Choć zadanie tym razem było dla Developresu Rzeszów łatwiejsze, to po udanym pierwszym meczu z Hapoelem zespół Lorenzo Micelliego musiał wygrać jeszcze dwa sety, by cieszyć się z awansu do III rundy kwalifikacyjnej Ligi Mistrzów (spotkanie na wyjeździe zakończyło się dla nich wygraną 3:1).
W sobotę wieczorem gospodynie nie miały jednak większych trudności i pewnie postawiły kropkę nad „i” w rywalizacji. Trwający 74 minuty mecz zakończyły wynikiem 3:0, w każdym z setów budując sobie dość wyraźną przewagę nad przeciwniczkami.

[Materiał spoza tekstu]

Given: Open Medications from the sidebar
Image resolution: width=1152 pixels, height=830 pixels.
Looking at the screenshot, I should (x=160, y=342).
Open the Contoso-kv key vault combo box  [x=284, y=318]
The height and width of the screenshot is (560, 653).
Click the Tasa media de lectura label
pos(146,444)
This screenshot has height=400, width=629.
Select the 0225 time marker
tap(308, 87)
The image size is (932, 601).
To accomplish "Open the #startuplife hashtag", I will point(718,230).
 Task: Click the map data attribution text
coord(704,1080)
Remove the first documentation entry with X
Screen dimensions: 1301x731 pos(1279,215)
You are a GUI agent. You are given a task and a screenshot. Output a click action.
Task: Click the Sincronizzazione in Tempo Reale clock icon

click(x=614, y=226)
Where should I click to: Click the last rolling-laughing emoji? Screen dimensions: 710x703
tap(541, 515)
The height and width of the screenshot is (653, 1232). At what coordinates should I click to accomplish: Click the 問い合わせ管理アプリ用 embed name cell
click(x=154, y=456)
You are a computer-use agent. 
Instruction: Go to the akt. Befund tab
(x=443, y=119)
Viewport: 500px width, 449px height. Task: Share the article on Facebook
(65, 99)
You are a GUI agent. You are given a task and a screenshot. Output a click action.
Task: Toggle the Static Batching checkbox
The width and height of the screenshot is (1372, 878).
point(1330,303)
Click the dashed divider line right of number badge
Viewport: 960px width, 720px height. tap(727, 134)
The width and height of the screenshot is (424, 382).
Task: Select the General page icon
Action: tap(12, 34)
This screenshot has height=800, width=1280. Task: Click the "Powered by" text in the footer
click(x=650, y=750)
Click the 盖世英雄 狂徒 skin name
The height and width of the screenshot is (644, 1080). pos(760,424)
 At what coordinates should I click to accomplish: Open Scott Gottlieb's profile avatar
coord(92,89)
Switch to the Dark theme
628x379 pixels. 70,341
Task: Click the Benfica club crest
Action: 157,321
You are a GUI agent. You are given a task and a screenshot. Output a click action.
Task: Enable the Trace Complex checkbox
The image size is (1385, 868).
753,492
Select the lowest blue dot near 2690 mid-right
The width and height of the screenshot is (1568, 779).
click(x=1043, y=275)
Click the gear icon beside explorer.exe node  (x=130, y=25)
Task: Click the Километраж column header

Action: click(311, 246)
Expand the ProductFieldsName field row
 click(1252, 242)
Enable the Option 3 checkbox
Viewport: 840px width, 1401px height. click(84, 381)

Choć statystycznie rzeszowianki mogły imponować tylko w bloku (punktowały nim aż 12 razy) oraz w polu serwisowym (8 asów), to nawet 43 procent skuteczności Magdaleny Hawryły w ataku czy 36 Adeli Helić wystarczyły im, by generalnie pokonać rywalki w ofensywie 43 do 30 procent efektywności.
Kolejnym przeciwnikiem 3. zespołu poprzedniego sezonu będzie słoweńska Nova KBM Branik Maribor.